Vincenzo Corradi, fondatore della casa produttrice, a spiegato a PMI.it l’idea alla base dela nascita dell’azienda, i suoi brevetti e il prodotto, che mira a “concquistare anche quelle imprese arretrate o scarsamente ricettive circa le normative di legge, che in realtà dovrebbero (e potrebbero) essere vissute come un obbligo che apre a molte opportunità di sviluppo imprenditoriale.
La BlackBox si struttura come un server blindato che acquisisce i dati, li codifica con chiave asimmetrica, li memorizza e li rende accessibili solo all’autorità giudiziaria. Questa soluzione può operare anche per gestire dati non legati alla navigazione internet, come ad esempio il mantenimento delle riprese effettuate dalle telecamere di sicurezza.
La WebBox si propone invece come strumento di monitoring della navigazione Internet, per tutelare l’azienda da usi impropri della rete. I dati su accessi, navigazione, siti visitati e attività di upload/download vengono mantenuti in modo da consentirne un utilizzo mirato al rispetto della legge.

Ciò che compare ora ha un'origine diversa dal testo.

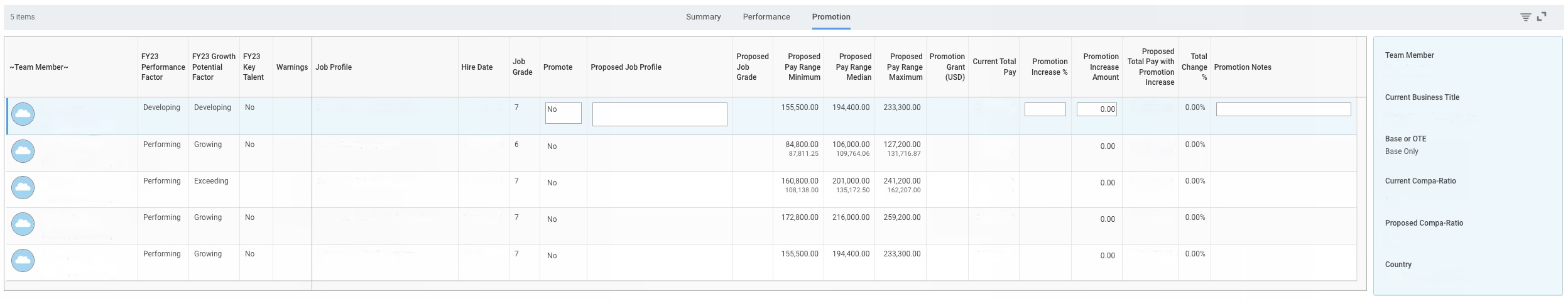Click the Hire Date column header
This screenshot has width=1568, height=301.
[x=477, y=67]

L’architettura hardware si completa con un hard disk in grado di mantenere i dati per un elevato periodo di tempo, avendo capacità superiore ad un terabyte.
Dal punto di vista software, le componenti primarie sono: la modalità di crittografia dei dati, che opera con protocollo a chiave asimmetrica e rende i dati memorizzati inaccessibili se non all’autorità giudiziaria; il protocollo di comunicazione brevettato da Antares, che garantisce anch’esso l’inaccessibilità e la non modificabilità dei dati.
Una volta installata, ci si dimentica letteralmente di averla ma è sempre attiva e disponibile, in caso di necessità. Un ulteriore aspetto, sicuramente non irrilevante, è il costo che si colloca approssimativamente allo stesso livello dell’ammenda che si deve corrispondere per la mancata osservanza dei requisiti di legge!